> DETALLES DE LA TAREA:
Responde, según el texto sobre las viviendas turísticas:
(a) ¿Cuántas viviendas de uso turístico de la Comunitat Valenciana se darían de baja con el anuncio de Sánchez?
(b) ¿Cuántos registros turísticos sin documentación se han depurado?
(c) ¿Qué porcentaje del PIB valenciano aporta el sector turístico?

La consellera de Innovación, Industria, Comercio y Turismo, Marián Cano, ha acusado al presidente del Gobierno, Pedro Sánchez, de “demonizar el sector turístico” con su anuncio de dar de baja 53.000 viviendas de uso turístico en España, 7.499 de ellas en la Comunitat Valenciana, para destinarlas a alquiler permanente. Cano ha calificado la propuesta de “medida electoralista y de dudosa viabilidad”.
Defensa de las competencias autonómicas
Cano recordó que las competencias en materia de vivienda turística son autonómicas. Criticó que el Ejecutivo central actúe en base al Registro Único de Viviendas, una norma recurrida por varias autonomías por invasión competencial y cuestionada incluso por el Consejo de Estado.
Avances en la Comunitat Valenciana
La consellera puso en valor la nueva norma autonómica que cumple un año y que ha permitido acuerdos con ayuntamientos como València, Benidorm o Torrevieja para perseguir la economía sumergida, destinando la recaudación de sanciones a las entidades locales. Además, destacó que se han depurado más de 18.000 registros turísticos sin documentación y reforzado la seguridad para comunidades y arrendatarios.
Inseguridad jurídica y falta de vivienda
Cano aseguró que el Gobierno central lleva años utilizando el turismo como “chivo expiatorio” de la crisis de vivienda. Recordó que Sánchez prometió 43.000 viviendas de alquiler asequible, pero “cada vez hay más pisos vacíos por la inseguridad jurídica”. Subrayó que las viviendas turísticas representan menos del 2 % del parque total en la Comunitat, frente a las casi 760.000 casas vacías detectadas por la Agencia Tributaria.
Petición de diálogo institucional
Por todo ello, la titular de Turismo pidió al Gobierno central que deje de “demonizar” al sector, que aporta más de 300.000 empleos y el 16 % del PIB valenciano, y trabaje “desde la lealtad institucional y el diálogo con las comunidades autónomas” para resolver los problemas de vivienda.

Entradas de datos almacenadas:
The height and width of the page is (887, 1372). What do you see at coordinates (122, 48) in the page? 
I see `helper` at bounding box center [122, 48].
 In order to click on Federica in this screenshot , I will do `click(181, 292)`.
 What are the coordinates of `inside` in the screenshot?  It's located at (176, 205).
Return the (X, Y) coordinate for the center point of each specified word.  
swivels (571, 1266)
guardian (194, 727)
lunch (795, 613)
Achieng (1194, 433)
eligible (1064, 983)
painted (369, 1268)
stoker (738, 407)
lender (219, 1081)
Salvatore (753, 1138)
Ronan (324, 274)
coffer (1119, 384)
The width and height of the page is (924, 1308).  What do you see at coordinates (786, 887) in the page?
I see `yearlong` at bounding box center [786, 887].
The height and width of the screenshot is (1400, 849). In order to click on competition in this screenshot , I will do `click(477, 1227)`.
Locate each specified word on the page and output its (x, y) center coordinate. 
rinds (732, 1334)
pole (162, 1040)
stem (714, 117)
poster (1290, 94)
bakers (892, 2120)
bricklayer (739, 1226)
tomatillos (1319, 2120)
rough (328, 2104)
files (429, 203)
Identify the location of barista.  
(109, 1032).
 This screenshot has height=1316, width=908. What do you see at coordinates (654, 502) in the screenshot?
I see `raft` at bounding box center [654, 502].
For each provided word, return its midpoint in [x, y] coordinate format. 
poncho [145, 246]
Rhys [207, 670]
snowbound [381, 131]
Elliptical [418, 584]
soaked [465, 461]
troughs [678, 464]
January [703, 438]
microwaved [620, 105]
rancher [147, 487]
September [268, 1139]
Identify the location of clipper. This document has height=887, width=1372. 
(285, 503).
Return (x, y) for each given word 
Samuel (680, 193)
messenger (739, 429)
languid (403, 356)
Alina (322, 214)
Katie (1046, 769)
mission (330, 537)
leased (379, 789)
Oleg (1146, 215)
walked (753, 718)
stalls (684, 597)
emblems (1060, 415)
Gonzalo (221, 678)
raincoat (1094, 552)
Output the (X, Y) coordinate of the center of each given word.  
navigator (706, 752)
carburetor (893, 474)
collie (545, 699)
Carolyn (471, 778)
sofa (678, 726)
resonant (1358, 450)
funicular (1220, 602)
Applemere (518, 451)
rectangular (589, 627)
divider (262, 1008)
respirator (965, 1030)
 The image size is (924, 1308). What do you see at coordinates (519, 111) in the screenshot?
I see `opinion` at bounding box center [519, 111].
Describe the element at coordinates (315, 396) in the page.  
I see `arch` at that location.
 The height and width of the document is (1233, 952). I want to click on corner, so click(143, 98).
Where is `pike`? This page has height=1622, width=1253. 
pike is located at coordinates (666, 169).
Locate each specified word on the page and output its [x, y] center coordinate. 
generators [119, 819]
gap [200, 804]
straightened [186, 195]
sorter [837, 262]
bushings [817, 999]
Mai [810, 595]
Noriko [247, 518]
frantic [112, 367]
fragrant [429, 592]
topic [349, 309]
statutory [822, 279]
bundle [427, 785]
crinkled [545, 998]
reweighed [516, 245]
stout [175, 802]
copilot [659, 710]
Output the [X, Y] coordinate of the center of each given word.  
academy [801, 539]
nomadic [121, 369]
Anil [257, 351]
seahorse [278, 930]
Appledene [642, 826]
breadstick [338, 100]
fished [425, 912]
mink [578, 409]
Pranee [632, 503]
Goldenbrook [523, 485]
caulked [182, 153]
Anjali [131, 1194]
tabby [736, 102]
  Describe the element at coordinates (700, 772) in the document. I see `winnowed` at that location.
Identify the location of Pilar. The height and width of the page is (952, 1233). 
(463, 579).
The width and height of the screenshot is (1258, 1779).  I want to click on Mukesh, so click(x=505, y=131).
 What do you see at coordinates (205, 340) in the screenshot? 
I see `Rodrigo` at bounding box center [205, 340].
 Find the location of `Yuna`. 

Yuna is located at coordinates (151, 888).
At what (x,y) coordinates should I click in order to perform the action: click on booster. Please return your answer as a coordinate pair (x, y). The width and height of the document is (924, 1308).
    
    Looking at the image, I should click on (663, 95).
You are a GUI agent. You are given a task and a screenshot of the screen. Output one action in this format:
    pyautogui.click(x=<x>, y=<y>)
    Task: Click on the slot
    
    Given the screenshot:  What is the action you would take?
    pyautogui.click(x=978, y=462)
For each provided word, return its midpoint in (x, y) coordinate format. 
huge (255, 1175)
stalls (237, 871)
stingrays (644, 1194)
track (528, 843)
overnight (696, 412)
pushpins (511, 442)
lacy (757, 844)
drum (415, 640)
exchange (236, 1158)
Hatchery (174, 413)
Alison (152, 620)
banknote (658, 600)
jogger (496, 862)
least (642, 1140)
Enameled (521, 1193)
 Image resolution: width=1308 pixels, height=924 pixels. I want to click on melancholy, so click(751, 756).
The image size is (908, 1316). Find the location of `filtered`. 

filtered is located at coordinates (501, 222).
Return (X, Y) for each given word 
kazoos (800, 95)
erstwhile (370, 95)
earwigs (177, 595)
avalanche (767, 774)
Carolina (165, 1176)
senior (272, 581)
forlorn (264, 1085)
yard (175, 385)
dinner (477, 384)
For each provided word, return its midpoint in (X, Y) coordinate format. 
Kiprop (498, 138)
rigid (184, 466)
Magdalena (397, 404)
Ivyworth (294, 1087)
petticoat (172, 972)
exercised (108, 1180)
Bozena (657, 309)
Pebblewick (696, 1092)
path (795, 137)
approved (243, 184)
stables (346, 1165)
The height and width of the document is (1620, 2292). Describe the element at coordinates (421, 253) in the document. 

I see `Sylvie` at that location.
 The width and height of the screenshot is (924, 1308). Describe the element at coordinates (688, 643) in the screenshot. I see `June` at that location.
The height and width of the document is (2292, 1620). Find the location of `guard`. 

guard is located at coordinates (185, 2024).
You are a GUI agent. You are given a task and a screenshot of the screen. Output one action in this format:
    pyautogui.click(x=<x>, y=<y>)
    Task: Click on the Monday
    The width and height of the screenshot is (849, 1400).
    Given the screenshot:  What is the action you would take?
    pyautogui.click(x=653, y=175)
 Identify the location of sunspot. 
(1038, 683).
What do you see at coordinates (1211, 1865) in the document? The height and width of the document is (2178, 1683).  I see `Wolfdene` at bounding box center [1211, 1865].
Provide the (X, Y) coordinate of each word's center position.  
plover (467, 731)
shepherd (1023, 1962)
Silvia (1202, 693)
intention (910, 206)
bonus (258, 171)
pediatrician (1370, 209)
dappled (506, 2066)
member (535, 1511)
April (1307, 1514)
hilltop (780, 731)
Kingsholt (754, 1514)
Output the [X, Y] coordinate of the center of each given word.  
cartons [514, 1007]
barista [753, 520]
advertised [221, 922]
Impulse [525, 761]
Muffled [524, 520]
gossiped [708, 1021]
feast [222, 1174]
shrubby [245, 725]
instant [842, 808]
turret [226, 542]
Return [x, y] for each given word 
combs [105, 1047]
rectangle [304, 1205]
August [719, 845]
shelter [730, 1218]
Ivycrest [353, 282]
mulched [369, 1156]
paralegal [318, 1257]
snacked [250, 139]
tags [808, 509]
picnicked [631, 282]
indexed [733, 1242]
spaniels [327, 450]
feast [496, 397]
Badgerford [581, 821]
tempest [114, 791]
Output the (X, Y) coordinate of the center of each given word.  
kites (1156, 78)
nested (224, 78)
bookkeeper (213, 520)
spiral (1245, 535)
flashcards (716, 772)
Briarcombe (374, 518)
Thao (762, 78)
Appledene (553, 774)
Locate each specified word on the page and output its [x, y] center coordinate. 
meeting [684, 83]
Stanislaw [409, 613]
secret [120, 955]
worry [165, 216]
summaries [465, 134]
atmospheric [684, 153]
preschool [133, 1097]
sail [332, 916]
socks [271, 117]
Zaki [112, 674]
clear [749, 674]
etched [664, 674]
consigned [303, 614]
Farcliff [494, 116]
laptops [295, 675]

> PROBLEMA RESUELTO:
(a) 7.499.
(b) Más de 18.000.
(c) El 16 %.